High court dashes Actelion's hopes for $407M reprieve in Tracleer case

Actelion has lost its fight against a $407 million court judgment. California's Supreme Court rebuffed the Swiss drugmaker's appeal in a lawsuit over competition for its top-selling drug, the pulmonary arterial hypertension (PAH) treatment Tracleer. That affirms a lower court's ruling that Actelion ($ATLN) intentionally thwarted a rival by acquiring a drug company and then spiking its prospective Tracleer competitor.

The court's decision, which came down on Wednesday, leaves intact $407 million in damages awarded to that rival, Asahi Kasei Pharma of Japan.

"Actelion is disappointed by the decision and strongly believe there are significant reasons why the Supreme Court should have reviewed the case. The judgment now stands," Actelion said in a statement.

The saga started in 2006, when Asahi partnered with a Bay-area biotech called CoTherix to develop oral and inhaled versions of its PAH drug, Fasudil. Five months later, Actelion bought CoTherix for $400 million and canceled the deal with Asahi, prompting the Japanese company to file suit.
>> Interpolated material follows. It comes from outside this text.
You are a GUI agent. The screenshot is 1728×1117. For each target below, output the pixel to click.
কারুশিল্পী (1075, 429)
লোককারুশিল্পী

Actelion said it believed Fasudil was unsafe, according to SFGate. But the company had good reason to worry about its position in the PAH market. Tracleer generates more than $1 billion in revenues per year and is responsible for the bulk of Actelion's sales. The company has been blamed for being overprotective of Tracleer in the past: Some generic drugmakers have sued Actelion for refusing to provide samples of its PAH product, throwing off their attempts to develop their own versions.

Actelion said it has already accounted for the $407 million damages award in its financial reports and there would be "no further adverse effect" to its results other than $10 million in accrued interest.

Meanwhile, Actelion is moving on from Tracleer, as it braces for the drug coming off patent in 2015. The company won FDA approval in October for its new PAH treatment, Opsumit, which was then green-lighted by European regulators three months later. Opsumit is facing quite a bit of competition, however, from the likes of Bayer's Adempas, Gilead Sciences' ($GILD) Letairis, United Therapeutics' ($UTHR) Remodulin and Pfizer's ($PFE) Revatio.